A series of "unintentional human errors" led the U.S. and other coalition partners to conduct a massive airstikes against a group of unidentified individuals in Syria earlier this fall, a U.S. Central Command investigation released Tuesday found.
The investigation found that while the targets were "misidentified" in the Sept. 17 strikes, there was no malicious intent and the strikes were conducted in accordance with the law of armed conflict and within the rules of engagement.
U.S. Air Force Brigadier General Richard Coe, the lead investigating officer, spoke with reporters via phone Tuesday morning, saying that after six weeks of investigating he still cannot say with certainty who was killed or whether they were Syrian military or not. Officials initially thought the airstrikes may have unintentionally killed Syrian government forces instead of ISIS fighters.
"We believe those forces were aligned with the Syrian regime, more likely than not," he said, but said the fact that the personnel on the ground were not in uniform and had no unit flags or markings meant they cannot identify them as regime soldiers.
Coe said the series of mistakes began with the coalition following a vehicle "for many hours," and labeled it ISIS because of the behavior of the occupants.
Drones and intelligence assets watched the vehicle arrive at a camp and then identified it as an ISIS area.
He explained that once the vehicle was labeled as ISIS early on, that "colored" future understanding and further identification of people on the ground, calling this "confirmation bias" a contributing factor to striking a non-ISIS target.
During that two-day period that the coalition watched the area there were numerous shift changes and the bad information was passed from shift to shift with only one intelligence analyst questioning it — someone who warned that the individuals on the ground could not possibly be ISIS.
Coe said that person was watching full motion video of the individuals on the ground in a tank and assessed that he had never seen ISIS with tanks so they must not be ISIS. But, amidst other reports that they had commandeered a Syrian regime tank a few days prior in an area not too far away, the target engagement authority approved the strike.
That day, for the first time ever, the U.S. notified the Russians in advance that they would be conducting airstrikes in an area. CENTCOM spokesperson Colonel John Thomas explained that they shared the information because of the large number of aircraft that would be operating in such a small area.
Coe said Tuesday that the U.S. "unintentionally passed erroneous information" about the location of the strikes to the Russians, giving them a location that was about 3 kilometers away from the actual strike area. Coe said that the information provided was that strikes would be 9 kilometers south of Dayr az Zawr airfield, when they were actually 9 kilometers south of the city.
The Russians did not raise any objections to the strike area.

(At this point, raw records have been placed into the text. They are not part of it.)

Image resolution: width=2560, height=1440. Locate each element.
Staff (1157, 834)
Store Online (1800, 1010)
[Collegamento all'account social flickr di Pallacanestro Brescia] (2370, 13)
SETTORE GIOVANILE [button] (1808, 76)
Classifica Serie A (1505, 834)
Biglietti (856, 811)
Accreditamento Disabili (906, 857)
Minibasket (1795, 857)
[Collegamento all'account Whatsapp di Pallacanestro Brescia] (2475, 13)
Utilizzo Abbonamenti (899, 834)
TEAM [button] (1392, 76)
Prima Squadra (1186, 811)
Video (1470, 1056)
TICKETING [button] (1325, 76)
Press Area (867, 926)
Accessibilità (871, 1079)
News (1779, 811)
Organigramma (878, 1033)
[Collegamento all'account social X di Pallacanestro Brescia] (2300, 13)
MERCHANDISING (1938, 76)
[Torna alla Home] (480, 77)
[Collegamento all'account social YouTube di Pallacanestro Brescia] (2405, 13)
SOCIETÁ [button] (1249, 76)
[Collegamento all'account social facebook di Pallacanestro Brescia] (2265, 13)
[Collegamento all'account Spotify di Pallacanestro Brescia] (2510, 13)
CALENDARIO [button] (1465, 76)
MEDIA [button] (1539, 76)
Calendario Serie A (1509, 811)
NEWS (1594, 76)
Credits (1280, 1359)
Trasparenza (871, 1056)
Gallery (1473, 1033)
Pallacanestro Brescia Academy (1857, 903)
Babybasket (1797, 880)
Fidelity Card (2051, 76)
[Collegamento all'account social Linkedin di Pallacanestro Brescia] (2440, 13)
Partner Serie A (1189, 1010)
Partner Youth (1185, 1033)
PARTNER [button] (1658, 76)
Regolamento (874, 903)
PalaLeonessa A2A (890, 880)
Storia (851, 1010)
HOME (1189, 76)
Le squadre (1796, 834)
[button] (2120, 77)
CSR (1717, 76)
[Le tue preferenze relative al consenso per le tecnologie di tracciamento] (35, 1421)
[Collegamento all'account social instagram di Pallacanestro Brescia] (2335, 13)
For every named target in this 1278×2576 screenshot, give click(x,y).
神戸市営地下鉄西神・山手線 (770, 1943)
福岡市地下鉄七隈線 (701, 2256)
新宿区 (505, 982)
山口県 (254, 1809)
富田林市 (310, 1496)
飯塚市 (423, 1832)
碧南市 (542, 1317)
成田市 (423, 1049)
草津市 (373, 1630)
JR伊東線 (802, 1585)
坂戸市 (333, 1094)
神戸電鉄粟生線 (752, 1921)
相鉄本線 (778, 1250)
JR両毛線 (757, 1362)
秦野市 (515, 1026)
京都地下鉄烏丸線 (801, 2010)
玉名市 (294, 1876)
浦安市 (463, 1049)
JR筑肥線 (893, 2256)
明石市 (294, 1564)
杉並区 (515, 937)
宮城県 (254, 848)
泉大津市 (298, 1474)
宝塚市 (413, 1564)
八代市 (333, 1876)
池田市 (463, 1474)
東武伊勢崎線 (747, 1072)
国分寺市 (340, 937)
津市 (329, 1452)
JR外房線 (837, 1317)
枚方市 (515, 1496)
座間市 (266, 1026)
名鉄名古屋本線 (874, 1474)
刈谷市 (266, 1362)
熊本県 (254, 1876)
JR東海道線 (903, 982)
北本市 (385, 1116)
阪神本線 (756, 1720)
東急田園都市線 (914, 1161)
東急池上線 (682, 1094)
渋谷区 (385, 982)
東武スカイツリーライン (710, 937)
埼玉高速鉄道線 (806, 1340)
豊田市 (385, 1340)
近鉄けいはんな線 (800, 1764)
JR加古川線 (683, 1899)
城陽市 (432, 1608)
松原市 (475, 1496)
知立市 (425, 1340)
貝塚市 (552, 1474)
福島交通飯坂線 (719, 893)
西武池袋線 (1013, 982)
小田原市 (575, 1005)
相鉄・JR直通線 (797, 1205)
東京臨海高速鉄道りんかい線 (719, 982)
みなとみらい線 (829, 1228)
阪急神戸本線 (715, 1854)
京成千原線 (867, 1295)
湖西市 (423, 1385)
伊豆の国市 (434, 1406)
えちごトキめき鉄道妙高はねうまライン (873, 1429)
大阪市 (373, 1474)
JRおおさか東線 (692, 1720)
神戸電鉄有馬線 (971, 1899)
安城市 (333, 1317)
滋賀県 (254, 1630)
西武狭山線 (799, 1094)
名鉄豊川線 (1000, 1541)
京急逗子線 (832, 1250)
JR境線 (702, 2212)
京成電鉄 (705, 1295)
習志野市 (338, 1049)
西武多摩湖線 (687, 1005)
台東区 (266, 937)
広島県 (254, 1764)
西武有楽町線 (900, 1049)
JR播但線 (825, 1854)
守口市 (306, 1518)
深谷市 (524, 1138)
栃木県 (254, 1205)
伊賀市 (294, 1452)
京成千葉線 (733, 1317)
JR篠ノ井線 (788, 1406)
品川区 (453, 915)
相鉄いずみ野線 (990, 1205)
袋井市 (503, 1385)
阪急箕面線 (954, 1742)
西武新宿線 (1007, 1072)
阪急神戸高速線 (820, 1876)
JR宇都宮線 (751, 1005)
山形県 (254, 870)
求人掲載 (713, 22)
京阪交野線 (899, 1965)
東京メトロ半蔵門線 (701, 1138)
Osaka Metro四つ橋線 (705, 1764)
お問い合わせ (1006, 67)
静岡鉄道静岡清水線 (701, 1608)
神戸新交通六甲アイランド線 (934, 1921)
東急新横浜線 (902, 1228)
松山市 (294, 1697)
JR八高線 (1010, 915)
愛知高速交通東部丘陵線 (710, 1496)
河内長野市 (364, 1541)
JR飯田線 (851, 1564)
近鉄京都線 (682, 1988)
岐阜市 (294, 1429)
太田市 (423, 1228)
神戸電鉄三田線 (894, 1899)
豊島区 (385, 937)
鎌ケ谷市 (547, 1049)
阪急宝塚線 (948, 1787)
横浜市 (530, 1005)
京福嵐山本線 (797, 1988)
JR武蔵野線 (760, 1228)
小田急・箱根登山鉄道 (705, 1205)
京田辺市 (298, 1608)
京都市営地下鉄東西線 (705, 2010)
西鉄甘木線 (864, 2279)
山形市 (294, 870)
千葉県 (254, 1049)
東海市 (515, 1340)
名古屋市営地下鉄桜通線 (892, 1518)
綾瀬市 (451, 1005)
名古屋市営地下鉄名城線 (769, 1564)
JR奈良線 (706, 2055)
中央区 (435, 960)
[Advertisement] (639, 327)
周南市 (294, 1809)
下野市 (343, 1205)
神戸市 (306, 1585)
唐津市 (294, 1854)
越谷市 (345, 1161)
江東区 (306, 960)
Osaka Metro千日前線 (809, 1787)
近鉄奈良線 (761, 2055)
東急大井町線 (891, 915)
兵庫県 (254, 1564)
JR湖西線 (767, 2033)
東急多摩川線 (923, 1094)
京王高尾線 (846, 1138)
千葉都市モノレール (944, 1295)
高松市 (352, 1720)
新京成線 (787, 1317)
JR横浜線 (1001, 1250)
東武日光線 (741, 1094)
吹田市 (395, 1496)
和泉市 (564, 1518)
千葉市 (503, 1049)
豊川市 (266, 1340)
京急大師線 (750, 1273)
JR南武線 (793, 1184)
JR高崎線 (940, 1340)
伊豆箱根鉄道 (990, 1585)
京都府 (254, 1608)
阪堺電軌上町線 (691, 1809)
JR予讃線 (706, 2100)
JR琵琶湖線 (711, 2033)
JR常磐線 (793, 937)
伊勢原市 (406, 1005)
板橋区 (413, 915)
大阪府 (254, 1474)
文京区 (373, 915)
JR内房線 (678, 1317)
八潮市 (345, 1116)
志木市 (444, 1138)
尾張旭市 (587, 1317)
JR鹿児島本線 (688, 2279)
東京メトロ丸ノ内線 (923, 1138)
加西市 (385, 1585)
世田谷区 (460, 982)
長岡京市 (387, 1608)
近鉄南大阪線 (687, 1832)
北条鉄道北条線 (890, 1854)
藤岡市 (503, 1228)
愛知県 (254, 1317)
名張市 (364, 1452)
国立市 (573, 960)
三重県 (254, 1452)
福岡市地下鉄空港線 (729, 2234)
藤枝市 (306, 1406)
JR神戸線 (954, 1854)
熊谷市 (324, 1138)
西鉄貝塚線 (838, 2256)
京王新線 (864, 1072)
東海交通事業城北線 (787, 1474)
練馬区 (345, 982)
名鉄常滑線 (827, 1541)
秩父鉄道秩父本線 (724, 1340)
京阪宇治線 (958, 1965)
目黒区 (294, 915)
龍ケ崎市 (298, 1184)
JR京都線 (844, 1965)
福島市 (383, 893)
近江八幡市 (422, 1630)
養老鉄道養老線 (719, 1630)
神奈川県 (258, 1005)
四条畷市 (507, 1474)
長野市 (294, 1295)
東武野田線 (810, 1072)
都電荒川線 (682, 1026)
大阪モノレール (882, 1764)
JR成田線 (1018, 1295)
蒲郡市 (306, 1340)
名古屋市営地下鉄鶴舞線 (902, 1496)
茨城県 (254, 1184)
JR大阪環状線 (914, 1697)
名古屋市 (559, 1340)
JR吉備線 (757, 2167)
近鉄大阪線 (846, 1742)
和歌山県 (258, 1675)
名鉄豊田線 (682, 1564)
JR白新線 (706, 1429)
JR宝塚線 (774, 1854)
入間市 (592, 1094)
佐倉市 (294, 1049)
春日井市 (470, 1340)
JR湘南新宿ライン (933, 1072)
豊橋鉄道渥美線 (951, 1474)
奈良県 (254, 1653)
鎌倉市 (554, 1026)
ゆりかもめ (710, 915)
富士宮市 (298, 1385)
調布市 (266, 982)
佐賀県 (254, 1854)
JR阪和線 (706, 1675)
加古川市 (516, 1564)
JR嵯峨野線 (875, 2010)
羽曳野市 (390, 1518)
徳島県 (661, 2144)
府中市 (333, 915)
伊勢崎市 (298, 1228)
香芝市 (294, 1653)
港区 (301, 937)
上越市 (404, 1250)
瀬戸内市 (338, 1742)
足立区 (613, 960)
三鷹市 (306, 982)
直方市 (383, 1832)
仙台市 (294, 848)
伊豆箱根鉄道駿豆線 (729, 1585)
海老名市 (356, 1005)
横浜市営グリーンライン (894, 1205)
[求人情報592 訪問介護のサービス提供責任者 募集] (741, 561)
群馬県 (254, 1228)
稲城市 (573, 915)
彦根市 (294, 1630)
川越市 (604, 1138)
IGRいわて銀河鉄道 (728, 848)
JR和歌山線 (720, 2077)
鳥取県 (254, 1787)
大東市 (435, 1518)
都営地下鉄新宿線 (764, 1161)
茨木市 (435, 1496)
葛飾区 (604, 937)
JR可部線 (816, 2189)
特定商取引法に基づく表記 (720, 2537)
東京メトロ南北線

Australia, Denmark, United Kingdom, and American aircraft began conducting strikes, firing 34 precision-guided munitions and expending 380 rounds.
After the strikes began, the Russian military called the U.S. military twice via a hotline, but when the US Air Force Colonel who they were used to speaking with wasn't available, they hung up without leaving a message. Ultimately the Russians waited for 27 minutes until their known contact was on the line to convey that the strikes were hitting Syrian regime troops. Fifteen of the 24 strikes occurred during that 27 minute delay.
Coe said that the strikes would have continued even longer if the Russians had not called.
U.S. investigators could only substantiate that 15 people were killed in the strikes. Human rights organizations put the number much higher at more than 80.
Coe said that they "believe more than 15" people were actually killed. However, they could not go to the site and had to rely on overhead surveillance only, which only confirmed 15.
Coe said that the coalition had no intent to target any forces other than ISIS and that no one conducted themselves with malice or negligence. No one was reprimanded for the incident.
He said that the U.S. has expressed regret for the incident.
He praised the U.S. and coalition efforts, saying that they usually do a great job, but added, "this time they came up short."